* _指示 1_: 本文の中で「プレマン」と呼ばれている個々の人物を、本文に書かれた説明とともにすべて挙げよ。集団を指す「プレマン」は除く。
* _指示 2_:
本文について次の問いに答えよ。
(a) 大量虐殺は何年に、何を契機に行われたか。
(b) 監督は取材したプレマンに何と提案したか。
(c) テレビ番組はアンワルたちをどう紹介したか。

* _本文_:
= = =
アクト・オブ・キリング

ジョシュア=オッペンハイマー監督作品『アクト・オブ・キリング』を観た。
1965年、9月30日事件を契機に共産主義者、華僑に対して行われた大量虐殺。合法政党だった共産党に対して軍は民間人を扇動、プレマン*1や民間人が虐殺を実行した。

本作はドキュメントタリー映画であり、監督は取材したプレマンに対し「虐殺を演じてみないか?」と提案し始まる。プレマンであるアンワルという老人とその仲間たちはこれに応え演じる。我々のした事を後世に伝える為に有益である、と。そう、彼らは虐殺が正しかったと思っている。実際、インドネシアはこの虐殺について彼らを免責している*2

プレマンは自分たちならどんな映画よりもリアルに虐殺を再現する事が出来ると語り、役者を募り撮影を開始する。同時にプレマンの取り巻きが紹介されて行く。当時共産主義者を密告したという新聞社を経営する男。与党の候補者として選挙に出るも賄賂が足りず無下にされるプレマン。華やかな選挙応援の裏で「金を貰ったから来たのさ。皆、金の為に来たのだ。」と語る若い男。民兵組織パンチャシラ青年団、政治家は青年団の前で警察よりフットワークが軽い彼らを重宝していると語ってみせる。青年団のリーダーは髪を染め上げた女性と写真を撮った後「髪を染めていると売春婦のようだ。」と語った直後に周りの男たちとフェラチオの得意な売春婦について語り笑う。華僑からみかじめ料をせしめるプレマン、広大な土地と宝石を披瀝するプレマン。虐殺の際、14歳の女を見つければ占めたもの、お前にとって地獄なら俺にとっては天国だと語る男。アンワルたちを「効率的に共産主義者を排除した」と紹介してテレビ番組。モニターする女性と男性は毒づく。

この国は無法地帯なのかという考えが頭に浮かぶもののその言葉を飲み込む。似たような現実はどこにでもあると。
= = =
* _データ内容_:

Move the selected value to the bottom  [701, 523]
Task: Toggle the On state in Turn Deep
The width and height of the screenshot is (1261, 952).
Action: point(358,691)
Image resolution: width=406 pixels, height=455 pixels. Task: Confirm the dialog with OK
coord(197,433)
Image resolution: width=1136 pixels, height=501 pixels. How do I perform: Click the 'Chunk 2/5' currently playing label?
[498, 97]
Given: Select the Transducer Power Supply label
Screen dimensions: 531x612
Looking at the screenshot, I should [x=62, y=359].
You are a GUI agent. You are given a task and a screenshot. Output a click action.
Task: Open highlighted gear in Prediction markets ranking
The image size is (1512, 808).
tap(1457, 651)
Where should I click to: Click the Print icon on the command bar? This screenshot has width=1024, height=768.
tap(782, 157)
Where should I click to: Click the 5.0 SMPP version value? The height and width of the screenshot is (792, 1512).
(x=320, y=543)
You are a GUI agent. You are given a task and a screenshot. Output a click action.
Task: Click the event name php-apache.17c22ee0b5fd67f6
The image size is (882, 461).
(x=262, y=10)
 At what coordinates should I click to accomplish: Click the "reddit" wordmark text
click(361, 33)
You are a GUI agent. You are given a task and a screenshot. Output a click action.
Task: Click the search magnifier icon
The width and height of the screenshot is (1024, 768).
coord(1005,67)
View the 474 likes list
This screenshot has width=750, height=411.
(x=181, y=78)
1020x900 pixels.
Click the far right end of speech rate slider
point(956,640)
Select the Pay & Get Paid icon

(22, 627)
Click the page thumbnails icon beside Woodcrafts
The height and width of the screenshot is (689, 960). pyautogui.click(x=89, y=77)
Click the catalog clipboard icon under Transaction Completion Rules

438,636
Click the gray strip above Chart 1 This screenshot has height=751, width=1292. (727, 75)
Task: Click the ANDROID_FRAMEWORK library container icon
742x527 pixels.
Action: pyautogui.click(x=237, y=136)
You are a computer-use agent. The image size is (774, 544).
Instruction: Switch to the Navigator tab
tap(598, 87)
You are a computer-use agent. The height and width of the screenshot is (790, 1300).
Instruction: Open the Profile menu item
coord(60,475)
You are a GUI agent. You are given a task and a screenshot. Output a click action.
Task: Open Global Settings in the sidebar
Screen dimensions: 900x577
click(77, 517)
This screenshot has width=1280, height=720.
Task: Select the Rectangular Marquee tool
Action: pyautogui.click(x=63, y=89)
= = =
* _解答 1_:
・アンワルという老人
・与党の候補者として選挙に出るも賄賂が足りず無下にされるプレマン
・華僑からみかじめ料をせしめるプレマン
・広大な土地と宝石を披瀝するプレマン

* _解答 2_:
(a) 1965年、9月30日事件を契機に行われた。
(b) 「虐殺を演じてみないか?」と提案した。
(c) 「効率的に共産主義者を排除した」と紹介した。